(Element and text position data)
★ ★ ★
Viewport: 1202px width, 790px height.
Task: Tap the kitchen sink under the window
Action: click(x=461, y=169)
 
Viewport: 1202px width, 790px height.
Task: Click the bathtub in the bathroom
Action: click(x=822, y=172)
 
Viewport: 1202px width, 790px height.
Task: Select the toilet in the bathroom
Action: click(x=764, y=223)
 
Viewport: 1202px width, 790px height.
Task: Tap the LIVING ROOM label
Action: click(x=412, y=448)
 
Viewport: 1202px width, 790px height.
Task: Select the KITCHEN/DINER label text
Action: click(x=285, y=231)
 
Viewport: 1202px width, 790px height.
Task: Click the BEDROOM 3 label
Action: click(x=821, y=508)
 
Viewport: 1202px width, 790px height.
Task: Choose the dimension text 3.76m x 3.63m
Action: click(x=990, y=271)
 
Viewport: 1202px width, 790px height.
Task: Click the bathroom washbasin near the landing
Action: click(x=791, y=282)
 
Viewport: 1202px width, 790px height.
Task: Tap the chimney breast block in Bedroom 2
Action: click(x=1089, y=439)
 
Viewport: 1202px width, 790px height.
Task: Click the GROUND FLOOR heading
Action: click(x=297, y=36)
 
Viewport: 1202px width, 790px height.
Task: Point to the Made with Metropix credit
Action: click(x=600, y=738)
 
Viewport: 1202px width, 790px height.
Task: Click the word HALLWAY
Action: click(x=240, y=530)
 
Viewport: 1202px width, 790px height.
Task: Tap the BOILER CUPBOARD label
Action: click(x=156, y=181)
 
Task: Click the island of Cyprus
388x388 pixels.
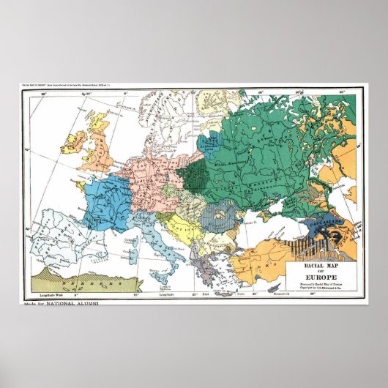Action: (x=275, y=288)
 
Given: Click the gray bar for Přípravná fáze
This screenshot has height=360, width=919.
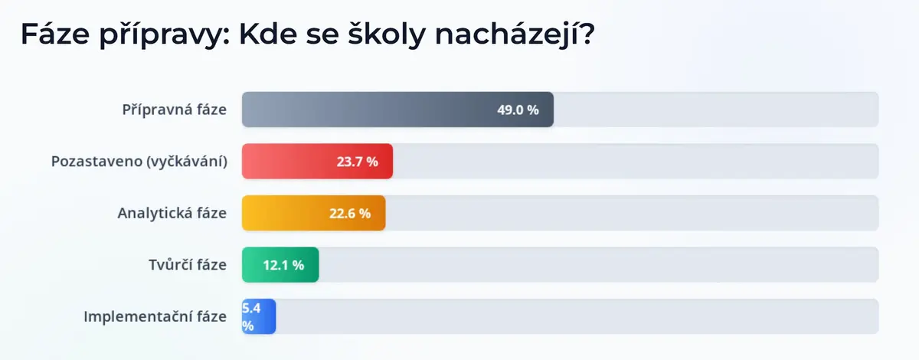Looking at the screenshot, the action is coord(397,110).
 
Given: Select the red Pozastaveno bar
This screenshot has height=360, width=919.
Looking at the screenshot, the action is coord(317,162).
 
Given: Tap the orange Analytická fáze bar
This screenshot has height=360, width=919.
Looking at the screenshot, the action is coord(313,213).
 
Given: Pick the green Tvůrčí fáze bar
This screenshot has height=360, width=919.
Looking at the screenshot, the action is coord(280,265).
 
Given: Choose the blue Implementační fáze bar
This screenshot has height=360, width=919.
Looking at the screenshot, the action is coord(259,316).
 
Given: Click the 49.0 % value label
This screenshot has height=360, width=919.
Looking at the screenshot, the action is coord(518,110).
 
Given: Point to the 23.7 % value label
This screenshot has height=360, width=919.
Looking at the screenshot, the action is coord(358,162).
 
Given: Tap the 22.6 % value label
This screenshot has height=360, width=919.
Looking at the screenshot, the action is coord(350,214).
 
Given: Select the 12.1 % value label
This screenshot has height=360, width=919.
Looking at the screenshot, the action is coord(283,265).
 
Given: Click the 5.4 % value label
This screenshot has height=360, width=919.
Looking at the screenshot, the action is coord(251,317).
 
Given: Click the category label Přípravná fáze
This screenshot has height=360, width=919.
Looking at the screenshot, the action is coord(175,110).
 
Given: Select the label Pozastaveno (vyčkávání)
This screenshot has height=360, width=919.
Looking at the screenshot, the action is coord(139,162).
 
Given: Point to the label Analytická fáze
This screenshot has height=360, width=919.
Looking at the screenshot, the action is coord(172,213).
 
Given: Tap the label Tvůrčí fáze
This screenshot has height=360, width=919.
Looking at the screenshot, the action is coord(188,265).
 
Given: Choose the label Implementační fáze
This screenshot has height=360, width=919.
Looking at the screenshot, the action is coord(155,316).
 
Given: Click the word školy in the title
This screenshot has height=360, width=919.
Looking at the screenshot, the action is coord(387,34).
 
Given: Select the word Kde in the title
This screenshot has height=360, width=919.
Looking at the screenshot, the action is coord(268,34).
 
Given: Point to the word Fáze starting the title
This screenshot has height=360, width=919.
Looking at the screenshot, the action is coord(55,34).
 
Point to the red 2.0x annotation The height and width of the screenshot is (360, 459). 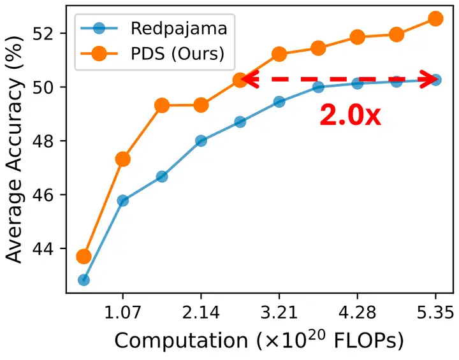coord(349,115)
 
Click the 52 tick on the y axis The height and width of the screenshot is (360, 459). coord(48,33)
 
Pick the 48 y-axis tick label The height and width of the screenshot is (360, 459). coord(48,141)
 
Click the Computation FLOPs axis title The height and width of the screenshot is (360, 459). coord(258,342)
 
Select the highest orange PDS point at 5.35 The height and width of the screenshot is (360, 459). coord(435,18)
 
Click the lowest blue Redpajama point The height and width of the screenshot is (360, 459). coord(84,280)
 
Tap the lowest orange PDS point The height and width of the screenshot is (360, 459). coord(84,256)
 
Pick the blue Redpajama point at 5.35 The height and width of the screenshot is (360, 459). coord(435,80)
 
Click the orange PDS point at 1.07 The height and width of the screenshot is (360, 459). coord(122,159)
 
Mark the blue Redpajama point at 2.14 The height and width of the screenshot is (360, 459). coord(201,141)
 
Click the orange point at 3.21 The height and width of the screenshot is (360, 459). coord(279,54)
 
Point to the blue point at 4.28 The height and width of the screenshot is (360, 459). coord(357,83)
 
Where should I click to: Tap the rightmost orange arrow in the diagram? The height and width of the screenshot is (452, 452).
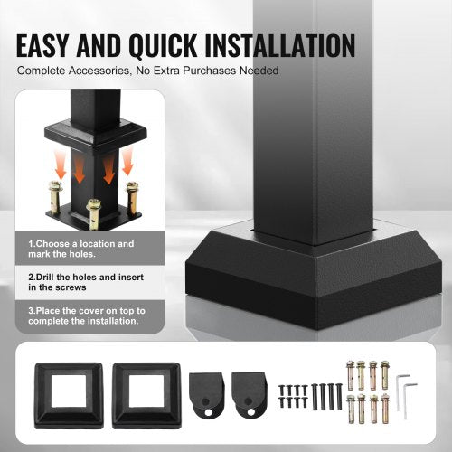click(x=127, y=163)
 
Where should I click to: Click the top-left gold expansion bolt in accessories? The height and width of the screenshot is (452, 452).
click(x=351, y=372)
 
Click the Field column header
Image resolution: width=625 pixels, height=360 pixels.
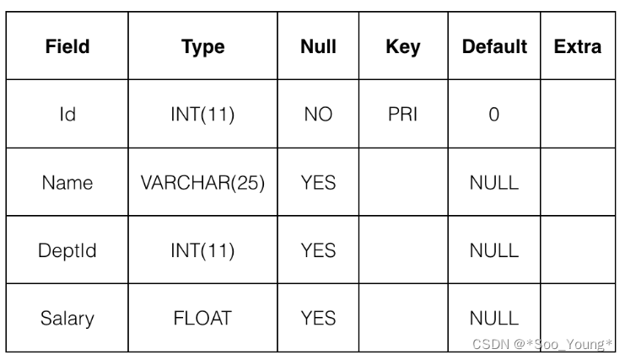coord(67,47)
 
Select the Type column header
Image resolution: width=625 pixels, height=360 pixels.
coord(202,47)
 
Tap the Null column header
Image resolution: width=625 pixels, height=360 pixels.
coord(318,47)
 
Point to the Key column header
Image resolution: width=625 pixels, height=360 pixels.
coord(402,47)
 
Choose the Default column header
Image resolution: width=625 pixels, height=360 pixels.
coord(494,47)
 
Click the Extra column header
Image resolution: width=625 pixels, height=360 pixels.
coord(578,47)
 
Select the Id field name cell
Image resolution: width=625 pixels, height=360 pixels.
coord(67,115)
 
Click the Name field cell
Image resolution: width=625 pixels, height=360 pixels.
coord(67,183)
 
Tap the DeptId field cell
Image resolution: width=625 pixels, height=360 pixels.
coord(67,250)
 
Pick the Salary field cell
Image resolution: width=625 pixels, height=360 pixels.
coord(67,319)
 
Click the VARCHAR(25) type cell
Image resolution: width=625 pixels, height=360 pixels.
coord(202,183)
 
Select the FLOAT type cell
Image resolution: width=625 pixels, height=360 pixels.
coord(202,319)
★ ★ ★
REQUIRED TASK:
Gather every line from the items above that contains the string "Redpajama". Treat the match as case-sensitive.

SOLVED PROBLEM:
Click the lowest blue Redpajama point The height and width of the screenshot is (360, 459). coord(84,280)
Pick the blue Redpajama point at 5.35 The height and width of the screenshot is (360, 459). coord(435,80)
Mark the blue Redpajama point at 2.14 The height and width of the screenshot is (360, 459). coord(201,141)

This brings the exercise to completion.